O Brasil ainda foi citado como um “exemplo” de um país que viu seu projeto de privatização afetado pela pandemia.
“A crise da covid-19 desacelerou os programas de privatização em andamento devido à elevada incerteza e à menor demanda do mercado. Por exemplo, os programas no Brasil e no Vietnã sofreram retrocessos”, disse.
“O Brasil lançou seu programa de privatizações no final de 2018 com a expectativa de reduzir o número de empresas públicas de 134 para 12. Durante 2020, apenas duas privatizações foram concluídas”, constatou.
Os dados revelam uma queda de fluxos de 37% para o setor de serviços, refletindo uma redução do investimento estrangeiro em serviços de eletricidade e gás (-62%), comércio (-33%), serviços financeiros (-68%) e transporte e logística (-90%).
Em contraste, o setor de seguros registrou um aumento sem precedentes de investimentos, depois que a CNP Assurances (França) adquiriu a carteira de seguros da Caixa por US$ 1,9 bilhão.
Mas, no setor de petróleo, a queda foi de quase 60%. A queda não foi maior por conta das privatizações. A Petrobras fechou um acordo com a Trident Energy Management (Reino Unido), que adquiriu uma participação de 52% da Enchova & Pampo Oil Hubs por um valor estimado em US$ 1,1 bilhão. A Karoon Energy (Austrália) comprou um campo de petróleo por um valor estimado em US$ 665 milhões.
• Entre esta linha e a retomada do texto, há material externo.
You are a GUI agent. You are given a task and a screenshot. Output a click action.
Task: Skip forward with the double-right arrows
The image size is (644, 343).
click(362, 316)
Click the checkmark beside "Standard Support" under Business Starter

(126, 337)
A ONU aponta que o programa de privatização está previsto para ser reformulado em 2021. “Nos primeiros meses do ano, três planos de privatização já tinham obtido aprovação legislativa: para os correios; para a empresa de radiodifusão EBC e para a venda de uma participação na Eletrobras, a maior fornecedora de eletricidade do país.
Apesar da situação complicada em 2020, a ONU estima que existe um “interesse contínuo dos investidores estrangeiros em investir em energia renovável no país”.